The features of DOCKS are summarized below. The installation procedure is provided in the README of respective modules to target Linux Ubuntu and MS-Windows platforms. The installation can also be done on a virtual machine (for instance a VirtualBox virtual machine in an MS-Windows, Linux or Mac computer). The user support is set up at this address: docks.contact (at) obspm.fr. DOCKS is developed in Python and should be compatible with all operating systems. However, it is only tested with Linux and Windows OS. Moreover, DOCKS will be issued to the open-source community under GPL. Libraries from various origins are included (*): Numpy, AstroPy, Poliastro, PyQuaternion, Quaternion, AstroQuery, pyKEP, Scipy and SpiceyPy.
DOCKS main features:
- mission profile generation to be displayed in VTS, the free "Visualization Tool for Space data" by CNES (French space agency) that also includes the famous CELESTIA free 3D engine
- launch of specialized modules (integrated or stand-alone) and production of corresponding VTS scenario
- all outputs are produced in CCSDS compliant format
- remote service is available for incompatible OS
Modules currently in DOCKS that will be issued sequentially:
- Deep Space Propagator: Generate a trajectory ephemeris in ICRS or True Ecliptic frame propagated from a set of initial conditions using RK4 method (constant time intervals) or by RKF45 method (intervals adapted to the curvatures of the trajectory). Include perturbations due to point masses, non-spherical bodies, solar radiation pressure and/or continuous thrust. The module also accepts (**) your own Complex Gravitational Models (CGM), e.g. to produce trajectories in the vicinity of non-spherical asteroids.

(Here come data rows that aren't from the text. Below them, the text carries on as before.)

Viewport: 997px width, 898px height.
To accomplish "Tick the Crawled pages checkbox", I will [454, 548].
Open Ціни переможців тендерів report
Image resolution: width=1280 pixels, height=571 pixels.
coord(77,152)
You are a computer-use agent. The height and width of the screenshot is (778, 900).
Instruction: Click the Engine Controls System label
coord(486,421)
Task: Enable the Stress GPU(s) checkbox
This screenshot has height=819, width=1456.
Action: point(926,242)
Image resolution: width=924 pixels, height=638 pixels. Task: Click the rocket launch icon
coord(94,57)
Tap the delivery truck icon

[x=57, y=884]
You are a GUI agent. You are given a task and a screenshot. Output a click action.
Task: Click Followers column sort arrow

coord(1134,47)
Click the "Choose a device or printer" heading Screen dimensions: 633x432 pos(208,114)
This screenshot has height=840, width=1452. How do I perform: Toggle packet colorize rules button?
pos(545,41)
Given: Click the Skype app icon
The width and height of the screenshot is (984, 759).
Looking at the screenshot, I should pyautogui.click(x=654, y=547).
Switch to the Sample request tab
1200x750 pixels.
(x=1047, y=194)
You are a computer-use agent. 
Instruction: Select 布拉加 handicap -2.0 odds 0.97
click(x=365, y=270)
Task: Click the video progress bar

- CONIC: Generate an ephemeris of positions for a Keplerian orbit produced in plano-centric ICRS or another known frame (SSB-centric or Heliocentric, ICRS or true Ecliptic).
- Intervisibility: Generate an ephemeris on intervisibility with a terrestrial target (elevation on the horizon, eclipses) and propagation attenuation (excluding antenna and atmosphere gains).
- Electric Power System: Generate an onboard power ephemeris for a mission scenario with models of batteries, solar panels and system consumption.
- Datalink: Generate an ephemeris of on-board data volume based on primitive modelling with Intervisibilities and mode strategy of the mission.
- Quaternions: Generate an ephemeris of single quaternions for inertial pointing, uniform rotation or ground station tracking.
- ADCS: Convert an ephemeris of quaternions in a reference by a fixed rotation into a new reference, e.g. the field of view of an instrument. Coupling with continuous propulsion and based on standard control laws. Generate slew rates.
You can already take part in the development of DOCKS by testing and sending us your opinions: bug, suggestion, benchmark & tests. For experts, the code is open and you can offer us improvements.
(*) Contributors: we would like to thank the authors of the Numpy, AstroPy, Poliastro, PyQuaternion, Quaternion, Spiceypy, Scipy, AstroQuery python libraries, of Celestia, the authors of VTS and STELA at CNES, of pyKEP at ESA and in the partner laboratories, and NAIF for spice kernels. The direct contributors to DOCKS and its deep space Propagator are as follows to this day: Audrey Porquet, Hao-Chih Jim Lin, Thomas Gascard, Nima Traore, Zacharie Barrou-Dumont, Guillaume Thebault, Nicolas Bochard, Edouard Leicht, Florian Jousseaume, Gary Quinsac, Laëtitia Lebec, Claire Castell, Janis Dalbins, Thibault Delrieu, Sébastien Durand, development managed by Rashika Jain and Boris Segret.
(**) Progress of the deep space propagator: still partial validation. In some non-Keplerian (N-body) cases, unexplained drifts are observed over the medium term (several months). Warning: the use of CGM cannot be fully validated as it depends on the author of the CGM. The possible non-inertial frames are limited, SSB ICRS is preferred. A simplified model for solar radiation pressure is included. Finally, continuous thrust is included but not validated in complex scenarios.